This poppy seed pie recipe is one of those classic recipes that our grandmothers used to prepare, and unfortunately, we often forget about them.
This kind of pies, knows as kuchen, are well-known representatives of German pastry, and this poppy seed pie is a delicious example. Its crispy crust is crowned with a smooth filling made from milk and cornstarch, similar to raspberry german kuchen, but instead of raspberries, it incorporates poppy seeds. Poppy seeds have a delicate and distinctive flavor, reminiscent of some nuts, and they also maintain their crunchiness. As a result, the texture of this poppy seed pie filling is truly wonderful.
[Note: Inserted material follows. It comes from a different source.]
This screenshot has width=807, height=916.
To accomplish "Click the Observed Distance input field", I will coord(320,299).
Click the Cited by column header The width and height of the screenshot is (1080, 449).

Tips for preparing poppy seed pie:
Although this recipe is straightforward, there are a couple of tips that will help make our kuchen irresistible:
When preparing the dough, it is important to cook it well until it is golden brown and then let it cool completely. This way, the filling and the crust won’t “mix.” If desired, we can prepare the dough the day before.
What is poppy seed filling made of? What should I look for when preparing this filling?
When preparing the filling, pay attention to one detail (as it is very simple): ensure that the mixture of milk, egg yolks, and cornstarch is well combined. If there are any lumps or you want to be extra sure, you can strain this mixture before adding it to the milk mixture with poppy seeds.
How to store this pie:
As a general rule, pies should be stored in the refrigerator, ideally covered, to avoid absorbing other flavors. In these conditions, it should keep well for at least one week. If the temperature is not too hot, it can be kept at room temperature for a couple of hours without any issues, as it won’t start melting. The cornstarch in the filling gives it a sturdy texture, unlike fillings with whipped cream or custard.
Poppy seed pie
Ingredients
Crust:
- 4.4 oz salted butter at room temperature
- 1 cup granulated white sugar
- 1 egg
- 2 cups all-purpose flour
- 1 teaspoon baking powder
Filling:
- 1/2 cup poppy seeds
- 3 cups whole milk divided into 2 cups and 1 cup
- 1 cup granulated white sugar
- 2 egg yolks
- 1/3 cup cornstarch
Instructions
Crust:
- Preheat the oven to 356°F (180°C).
- In a bowl, beat the butter and sugar until creamy. Add the egg and continue beating until well combined. Finally, incorporate the flour and baking powder until you obtain an easy-to-work dough.
- Press the dough with your fingers into the bottom and sides of a removable bottom cake pan. Prick the dough with a fork to prevent it from puffing up.
- Bake for 15 to 20 minutes or until the crust is golden brown. Remove from the oven and let it cool.
Filling:
- In a bowl, dissolve the cornstarch in 1 cup of milk. Whisk until smooth. Add the egg yolks and continue whisking until everything is well combined. Set aside.
- In a small saucepan, heat the remaining 2 cups of milk, sugar, and poppy seeds over medium heat, stirring occasionally, until it starts to boil.
- Gradually pour the cornstarch mixture into the saucepan, whisking constantly. Once it starts boiling again, cook for an additional 2 minutes, stirring constantly.
- Pour the mixture over the cooled crust and let it cool to room temperature before refrigerating.